Articles | Volume 10, issue 10
Research article
19 Oct 2017
Research article |  | 19 Oct 2017

Impact of pitch angle fluctuations on airborne lidar forward sensing along the flight direction

Alexander Sergeevich Gurvich and Victor Alexeevich Kulikov

Abstract. Airborne lidar forward sensing along the flight direction can serve for notification of clear air turbulence (CAT) and help to prevent injuries or fatal air accidents. The validation of this concept was presented in the framework of the DELICAT (DEmonstration of LIdar-based CAT detection) project. However, the strong variations in signal level, which were observed during the DELICAT measurements but not explained, sometimes indicated the need of a better understanding the observational errors due to geometrical factors. In this paper, we discuss possible error sources pertinent to this technique, related to fluctuations of the flight parameters, which may lead to strong signal variations caused by the random deviations of the sensing beam from the forward flight trajectory. We analyze the variations in backscattered lidar signal caused by fluctuations of the most important forward-sensing flight parameter, the pitch angle. The fluctuation values considered in the paper correspond to the error limits of the compensational gyro platform used in civil aviation. The part of the pitch angle fluctuations not compensated for by the beam-steering device in the presence of aerosol concentration variations can lead to noticeable signal variations that can be mistakenly attributed to wind shear, turbulence, or fast evolution of the aerosol layer. We formulate the criteria that allow the recognition of signal variations caused by pitch angle fluctuations. Influence of these fluctuations is shown to be stronger for aerosol variations on smaller vertical scales.
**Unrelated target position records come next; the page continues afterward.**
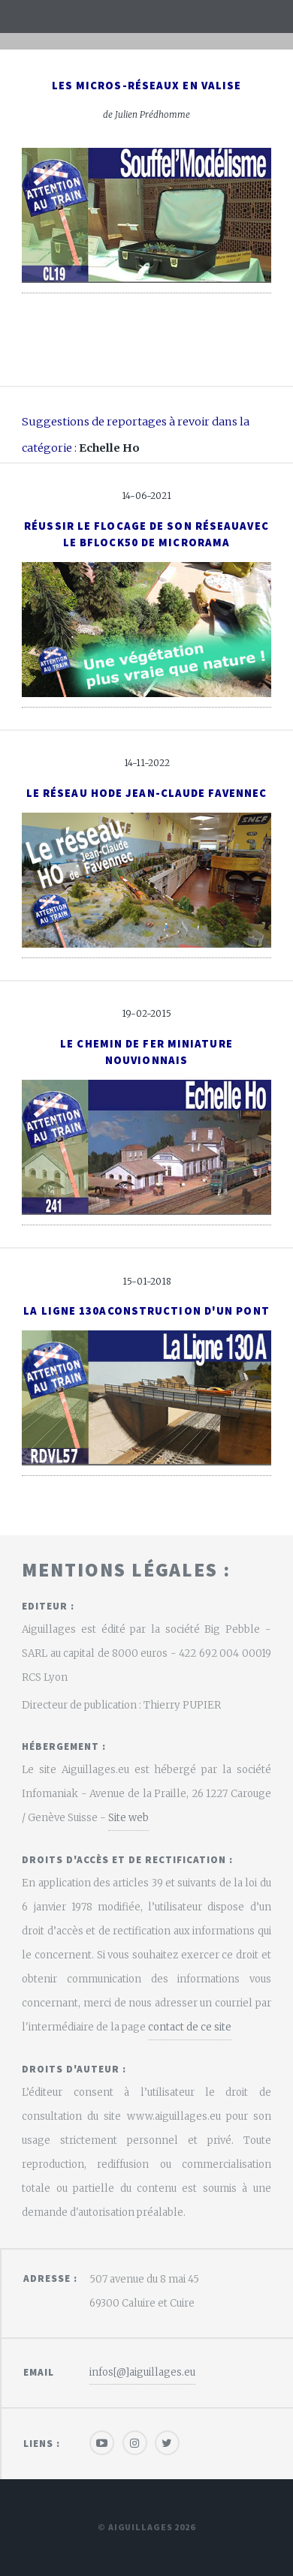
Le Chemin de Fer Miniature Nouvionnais (146, 1052)
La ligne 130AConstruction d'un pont (146, 1311)
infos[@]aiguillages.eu (142, 2372)
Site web (128, 1817)
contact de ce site (189, 2027)
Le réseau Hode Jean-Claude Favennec (146, 793)
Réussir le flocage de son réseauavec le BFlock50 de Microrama (146, 534)
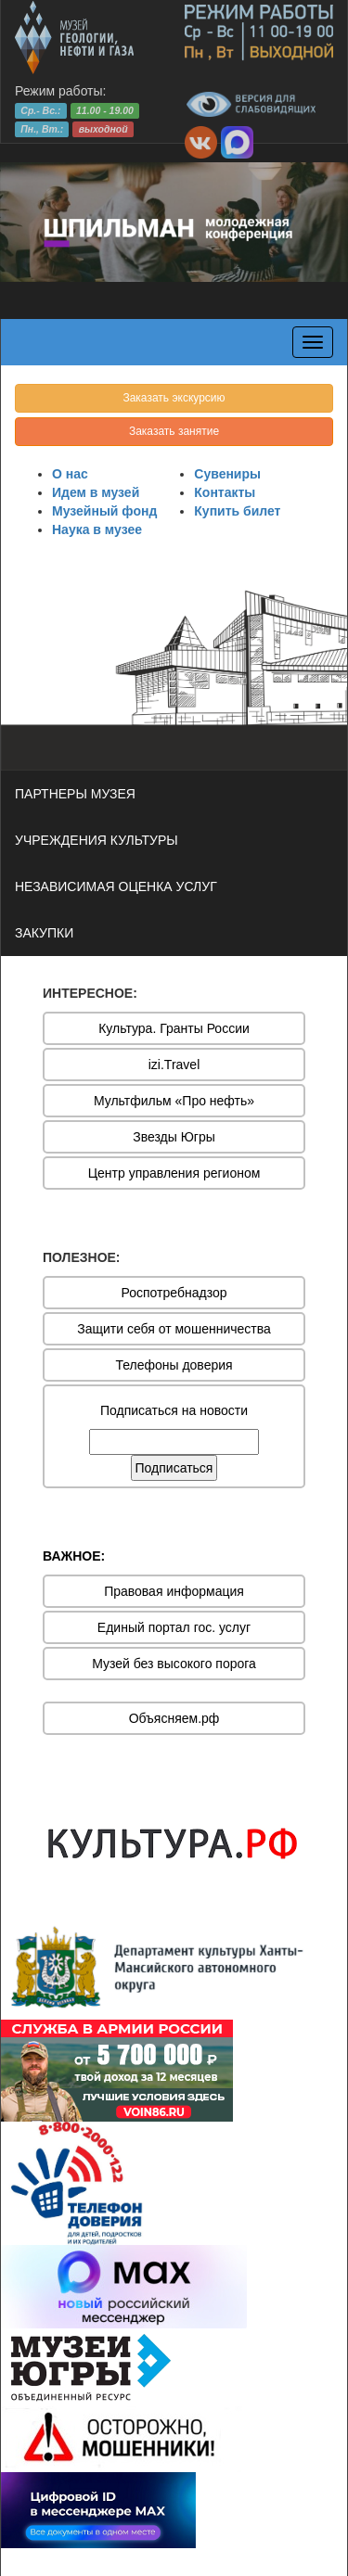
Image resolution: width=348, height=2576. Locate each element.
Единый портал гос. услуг (174, 1627)
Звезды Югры (174, 1136)
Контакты (224, 492)
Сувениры (227, 473)
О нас (70, 473)
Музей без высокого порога (174, 1663)
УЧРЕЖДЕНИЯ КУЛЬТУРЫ (96, 840)
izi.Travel (174, 1064)
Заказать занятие (174, 431)
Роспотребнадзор (174, 1292)
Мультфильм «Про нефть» (174, 1100)
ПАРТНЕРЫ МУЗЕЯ (75, 793)
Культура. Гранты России (174, 1028)
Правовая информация (174, 1591)
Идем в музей (95, 492)
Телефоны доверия (173, 1365)
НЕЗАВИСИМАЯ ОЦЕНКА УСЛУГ (116, 886)
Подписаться (174, 1467)
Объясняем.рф (174, 1718)
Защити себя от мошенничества (174, 1328)
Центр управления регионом (174, 1173)
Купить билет (237, 511)
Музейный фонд (104, 511)
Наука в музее (97, 529)
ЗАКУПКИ (44, 932)
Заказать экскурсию (173, 397)
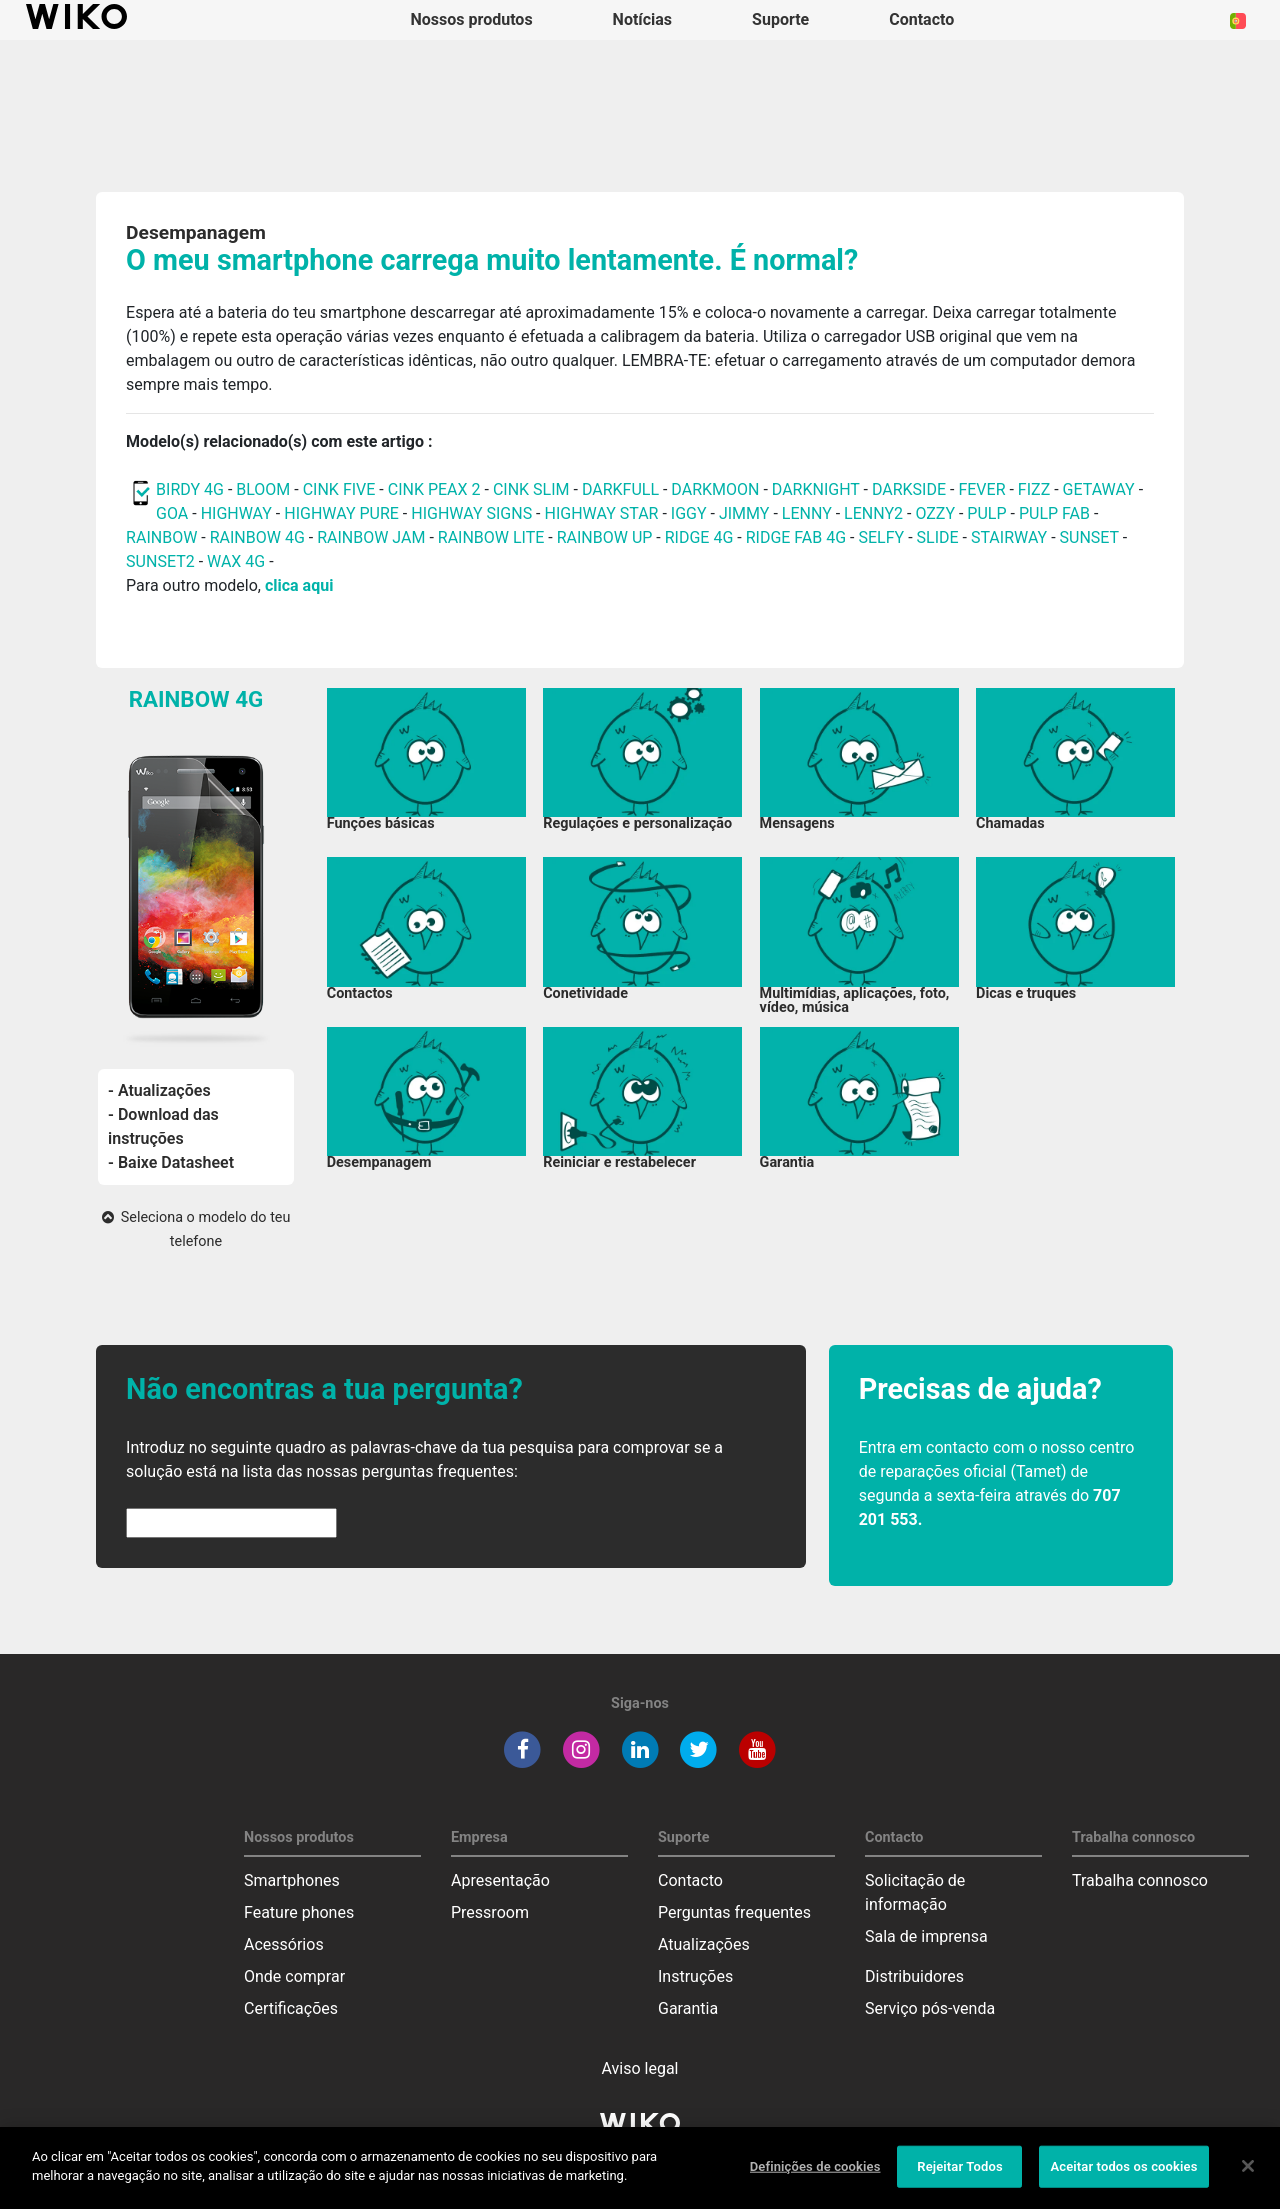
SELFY (883, 537)
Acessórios (284, 1944)
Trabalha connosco (1140, 1880)
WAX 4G (236, 561)
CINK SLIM (531, 489)
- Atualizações (159, 1090)
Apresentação (500, 1880)
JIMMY (744, 513)
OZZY (935, 513)
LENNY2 (873, 513)
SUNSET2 (160, 561)
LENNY (807, 513)
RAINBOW (161, 537)
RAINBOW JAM (373, 537)
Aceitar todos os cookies (1123, 2177)
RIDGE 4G (699, 537)
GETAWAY (1099, 489)
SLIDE (938, 537)
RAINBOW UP (605, 537)
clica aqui (299, 585)
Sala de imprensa (926, 1936)
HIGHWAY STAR (604, 513)
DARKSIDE (909, 489)
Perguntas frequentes (734, 1912)
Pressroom (490, 1912)
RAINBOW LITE (493, 537)
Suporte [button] (780, 19)
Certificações (291, 2008)
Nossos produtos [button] (472, 19)
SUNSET (1089, 537)
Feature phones (299, 1912)
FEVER (983, 489)
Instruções (695, 1976)
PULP (988, 513)
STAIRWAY (1009, 537)
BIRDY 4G (190, 489)
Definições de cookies (815, 2177)
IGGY (689, 513)
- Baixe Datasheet (171, 1162)
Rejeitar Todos (959, 2177)
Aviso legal (640, 2068)
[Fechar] (1248, 2178)
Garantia (688, 2008)
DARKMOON (715, 489)
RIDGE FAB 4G (798, 537)
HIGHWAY (236, 513)
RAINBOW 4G (257, 537)
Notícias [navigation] (642, 19)
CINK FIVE (339, 489)
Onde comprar (294, 1976)
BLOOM (263, 489)
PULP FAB (1054, 513)
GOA (172, 513)
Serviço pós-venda (930, 2008)
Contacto (690, 1880)
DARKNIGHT (816, 489)
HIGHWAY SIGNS (471, 513)
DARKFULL (620, 489)
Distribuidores (914, 1976)
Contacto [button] (921, 19)
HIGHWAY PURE (343, 513)
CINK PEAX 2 (434, 489)
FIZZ (1034, 489)
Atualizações (704, 1944)
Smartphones (292, 1880)
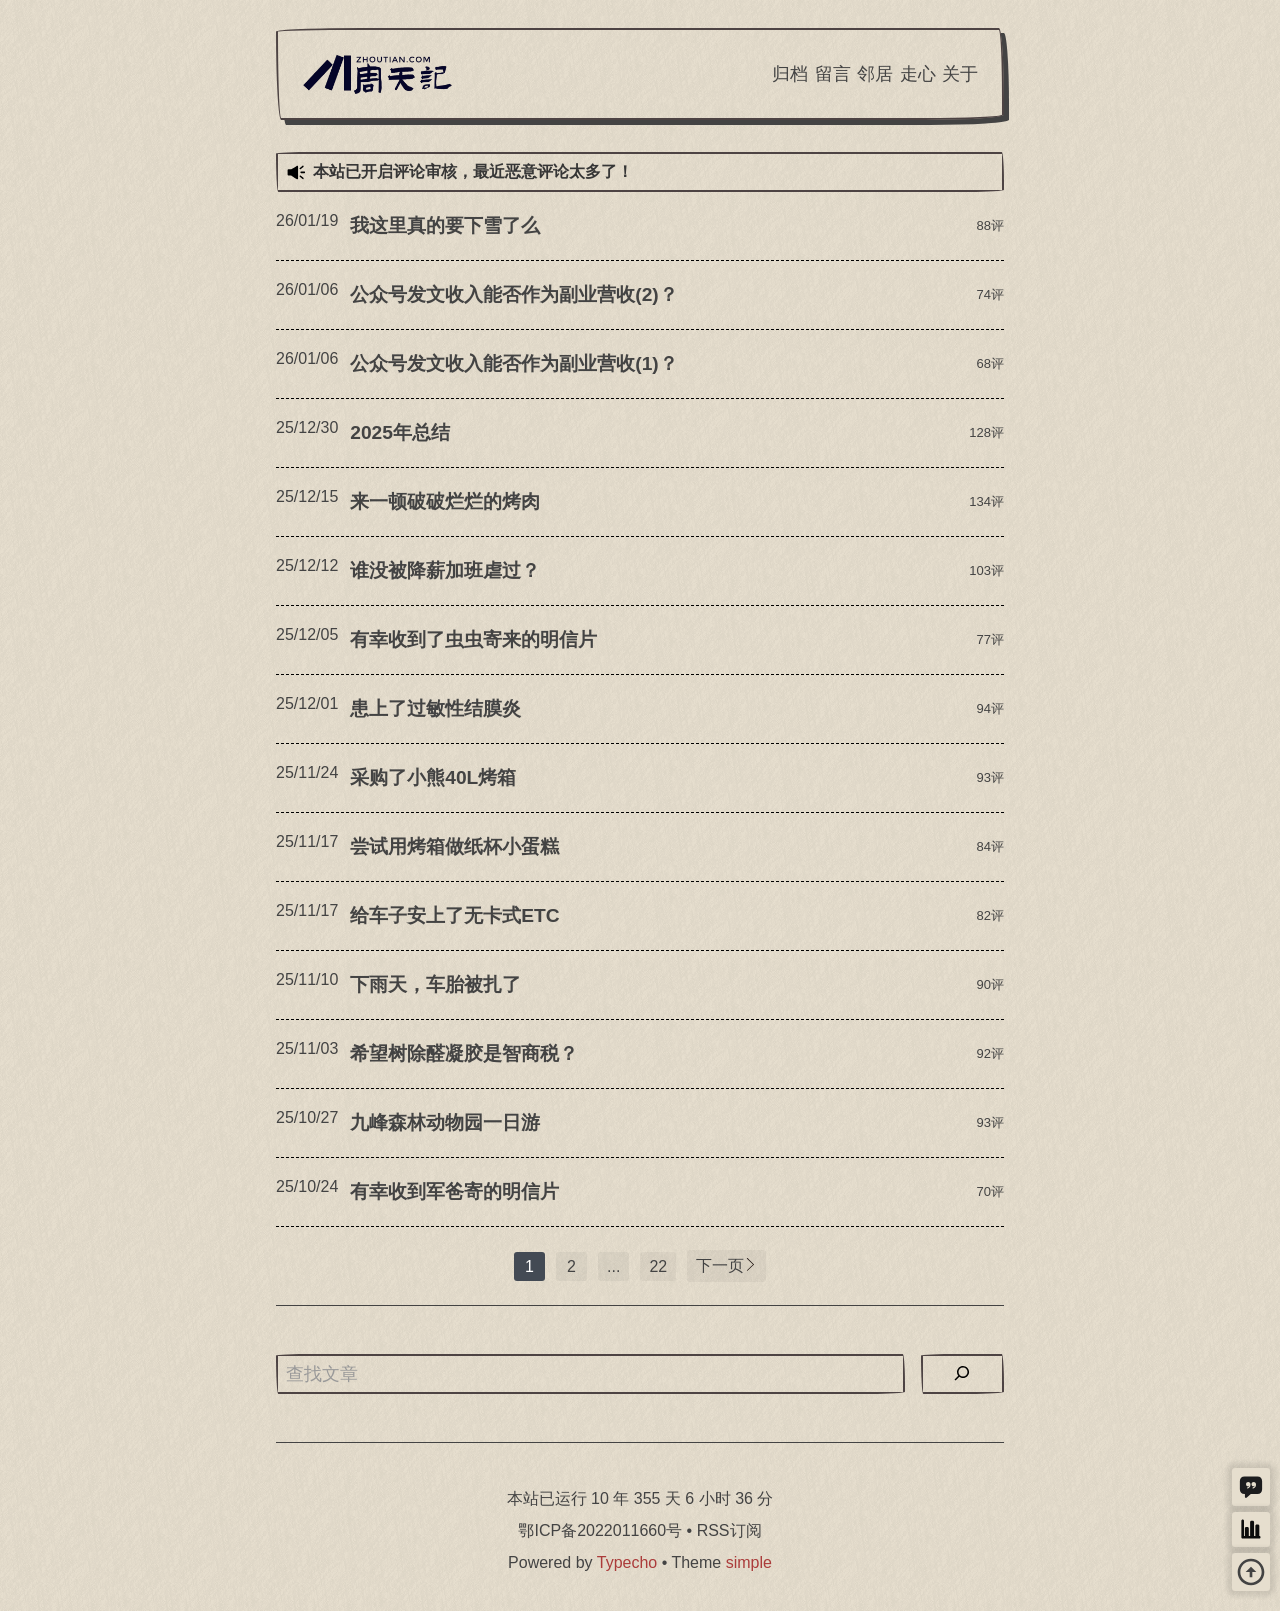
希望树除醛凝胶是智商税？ (464, 1053)
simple (749, 1562)
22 (658, 1266)
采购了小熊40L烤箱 (433, 777)
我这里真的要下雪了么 (445, 225)
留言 (833, 74)
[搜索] (962, 1374)
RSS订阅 (729, 1530)
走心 (918, 74)
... (613, 1266)
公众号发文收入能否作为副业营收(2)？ (513, 294)
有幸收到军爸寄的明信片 (454, 1191)
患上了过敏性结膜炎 (435, 708)
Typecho (627, 1562)
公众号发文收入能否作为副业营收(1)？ (513, 363)
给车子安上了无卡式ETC (454, 915)
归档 (790, 74)
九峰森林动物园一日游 (445, 1122)
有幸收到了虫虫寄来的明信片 (473, 639)
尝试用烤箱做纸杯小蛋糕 (454, 846)
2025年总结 (400, 432)
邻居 (875, 74)
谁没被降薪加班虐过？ (445, 570)
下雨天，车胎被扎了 (435, 984)
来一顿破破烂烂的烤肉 (445, 501)
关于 (960, 74)
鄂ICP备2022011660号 (600, 1530)
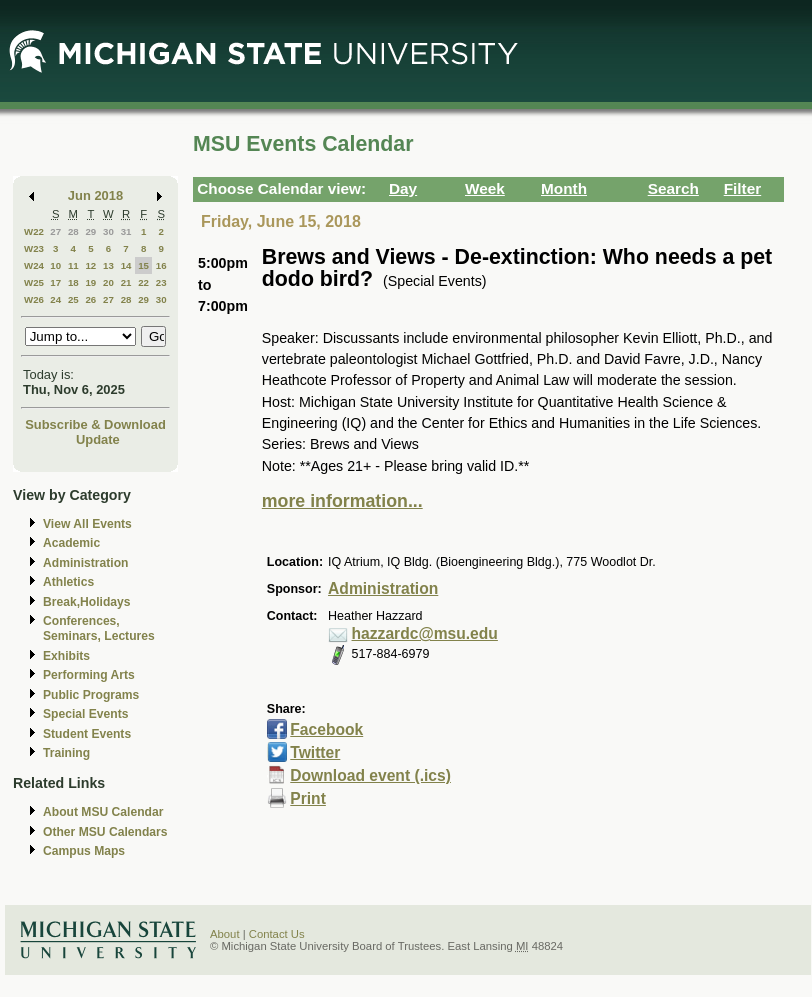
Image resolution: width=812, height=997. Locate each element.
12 (90, 265)
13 (108, 265)
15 (143, 265)
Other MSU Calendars (105, 832)
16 (161, 265)
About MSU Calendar (103, 812)
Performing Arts (89, 675)
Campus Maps (84, 851)
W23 (34, 248)
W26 (34, 299)
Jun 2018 (95, 195)
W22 (34, 231)
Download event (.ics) (370, 775)
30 (108, 231)
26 (90, 299)
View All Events (87, 524)
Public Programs (91, 695)
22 (143, 282)
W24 (34, 265)
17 (55, 282)
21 (126, 282)
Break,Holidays (87, 602)
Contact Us (277, 934)
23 (161, 282)
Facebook (326, 729)
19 (90, 282)
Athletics (68, 582)
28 (73, 231)
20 (108, 282)
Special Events (85, 714)
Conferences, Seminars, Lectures (99, 628)
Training (66, 753)
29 (90, 231)
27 (55, 231)
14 (126, 265)
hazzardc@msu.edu (425, 633)
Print (308, 798)
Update (98, 439)
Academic (71, 543)
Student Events (87, 734)
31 (126, 231)
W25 (34, 282)
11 (73, 265)
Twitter (315, 752)
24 (55, 299)
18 (73, 282)
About (225, 934)
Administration (85, 563)
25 (73, 299)
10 (55, 265)
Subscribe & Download (95, 424)
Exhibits (66, 656)
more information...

An example of DELICAT observations indicating a noticeable pitch angle fluctuation impact is presented.

Short summary
The experimental and numerical simulation results of lidar sensing ahead of the airplane's flight direction were analyzed. Pitch angle fluctuations, even when compensated for within the error limits of a typical beam-steering system, can produce significant fluctuations in the backscattered signal. This effect appears in the presence of aerosol clusters with vertical size of about a few hundred meters. A simple criterion to distinguish these fluctuations from aerosol evolution is suggested.